### [Data for the task]
▶

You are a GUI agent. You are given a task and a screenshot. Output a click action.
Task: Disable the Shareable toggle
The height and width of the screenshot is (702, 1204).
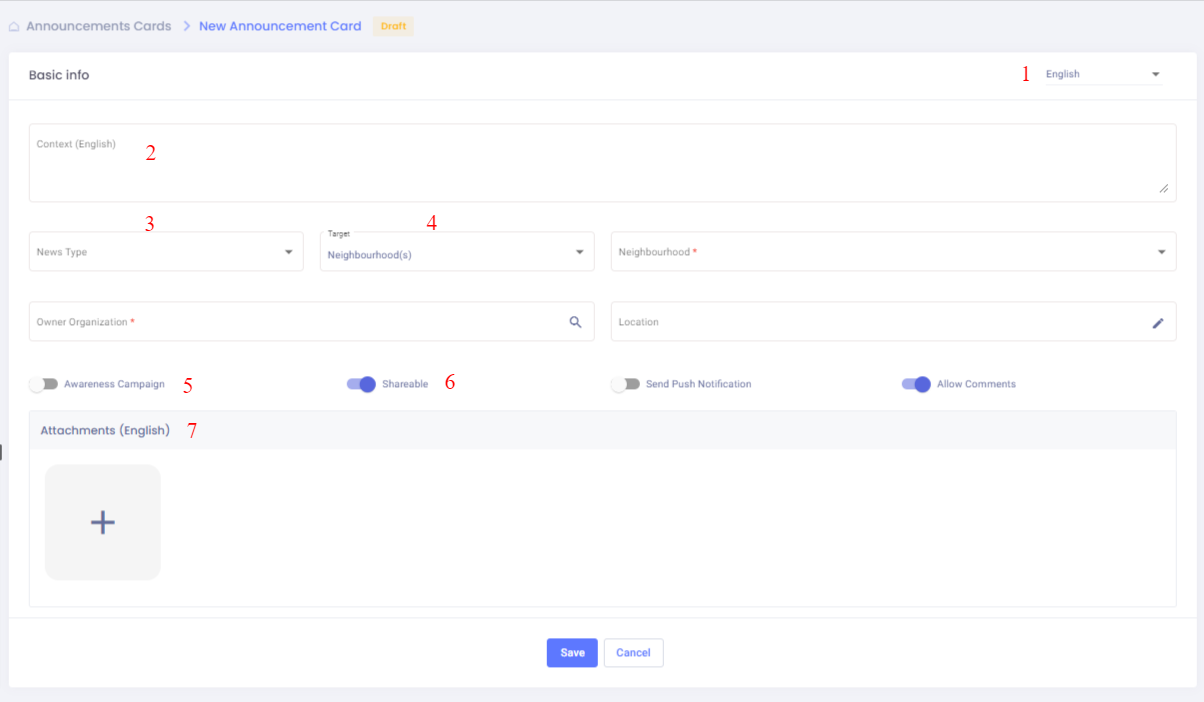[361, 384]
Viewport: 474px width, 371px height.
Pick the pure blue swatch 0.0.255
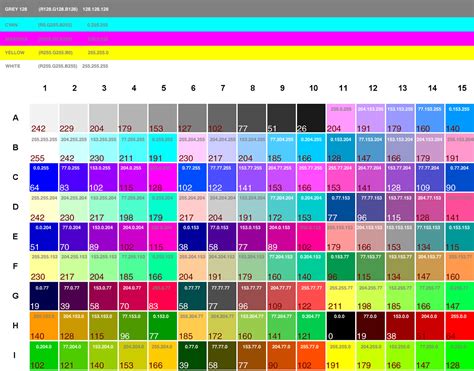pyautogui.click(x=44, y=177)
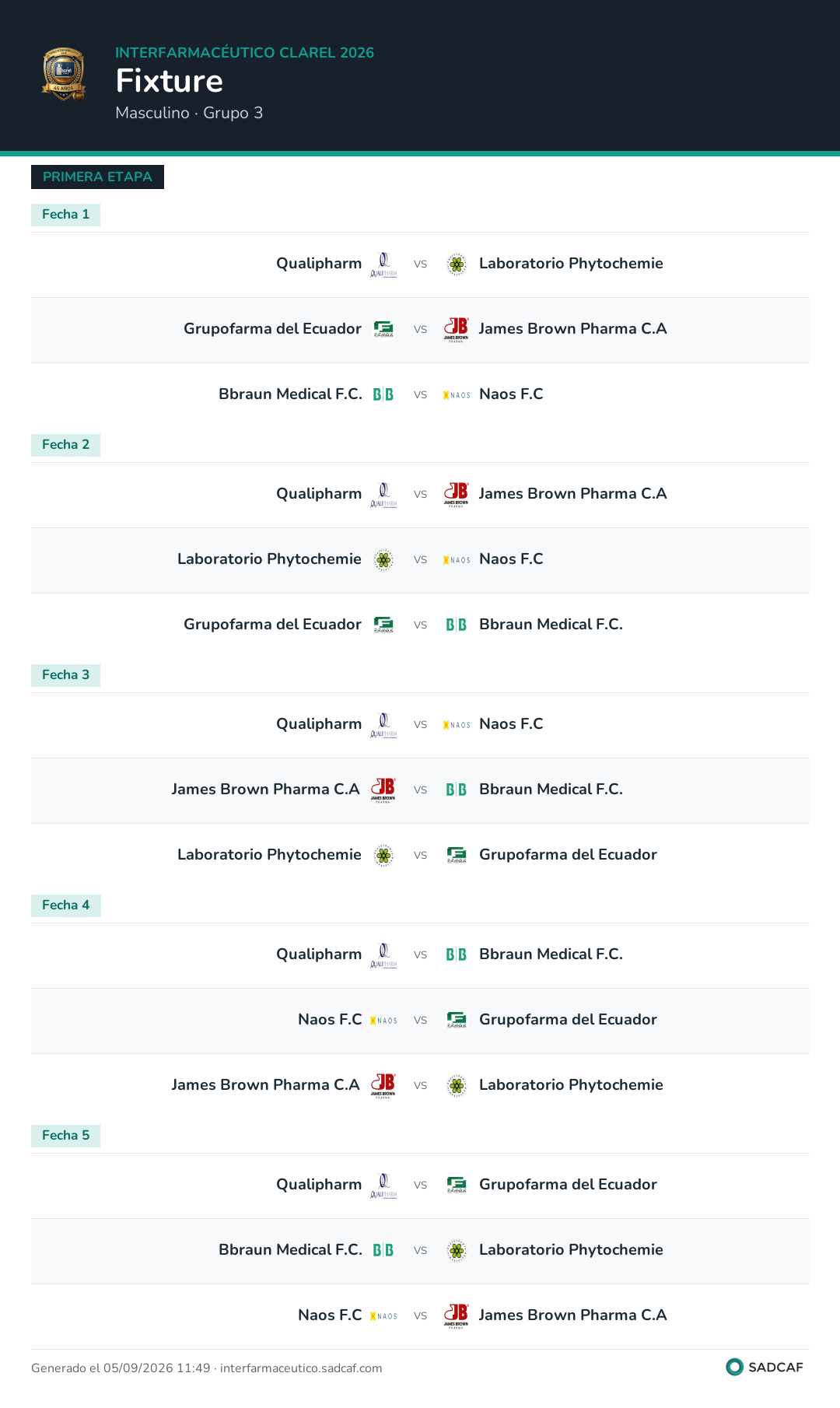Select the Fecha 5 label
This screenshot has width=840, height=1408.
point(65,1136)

◀
▶

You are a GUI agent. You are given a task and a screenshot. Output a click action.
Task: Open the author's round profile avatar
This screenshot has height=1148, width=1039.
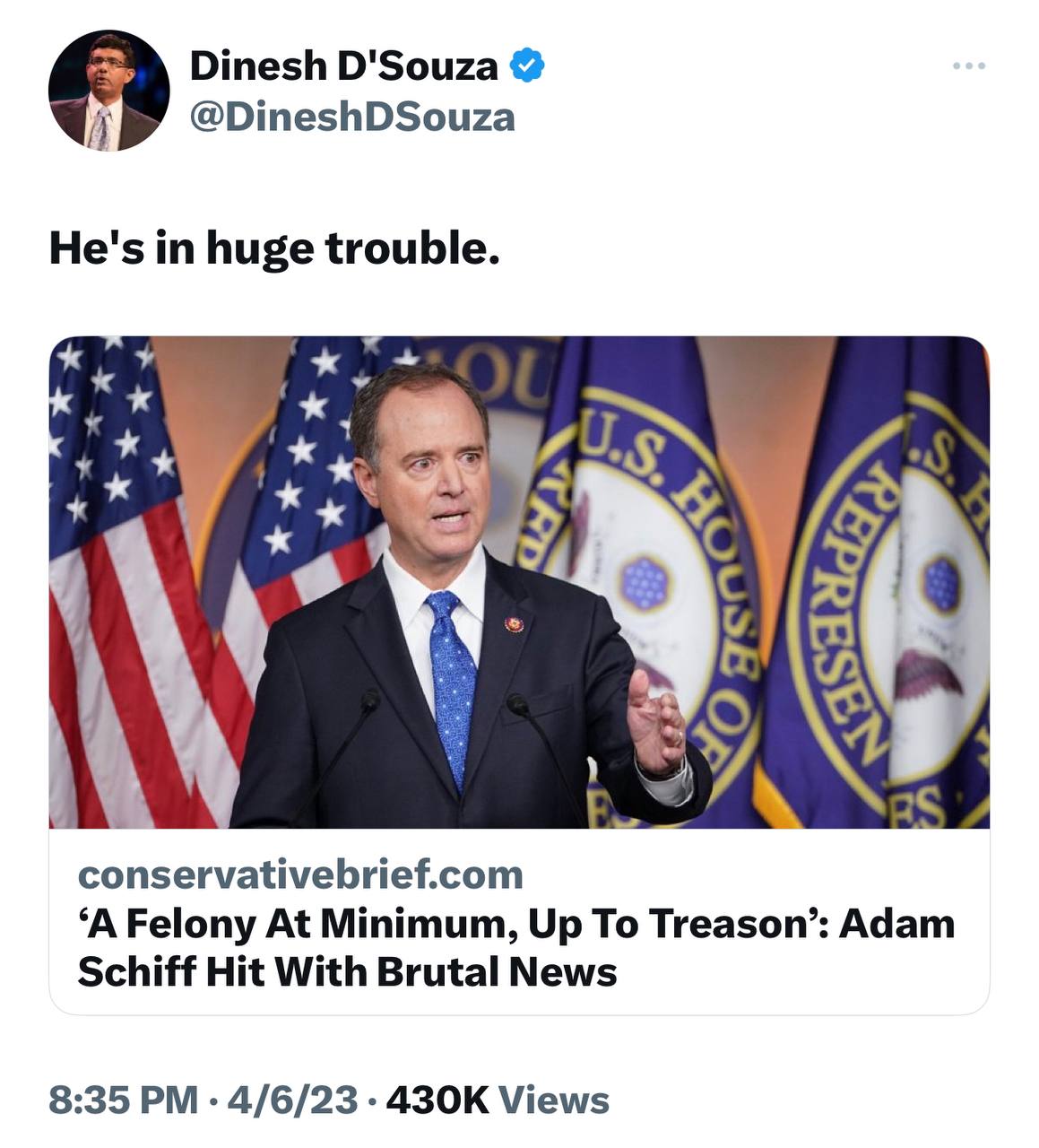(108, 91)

◀

### [Exercise instructions]
Leave the pictures out, and transcribe exactly the lines above starting at the one that contains "Task: Disable the Shareable toggle" and ending at the one that contains "Viewport: 474px width, 371px height.".

### [Completed exercise]
Task: Disable the Shareable toggle
The height and width of the screenshot is (702, 1204).
[361, 384]
Viewport: 474px width, 371px height.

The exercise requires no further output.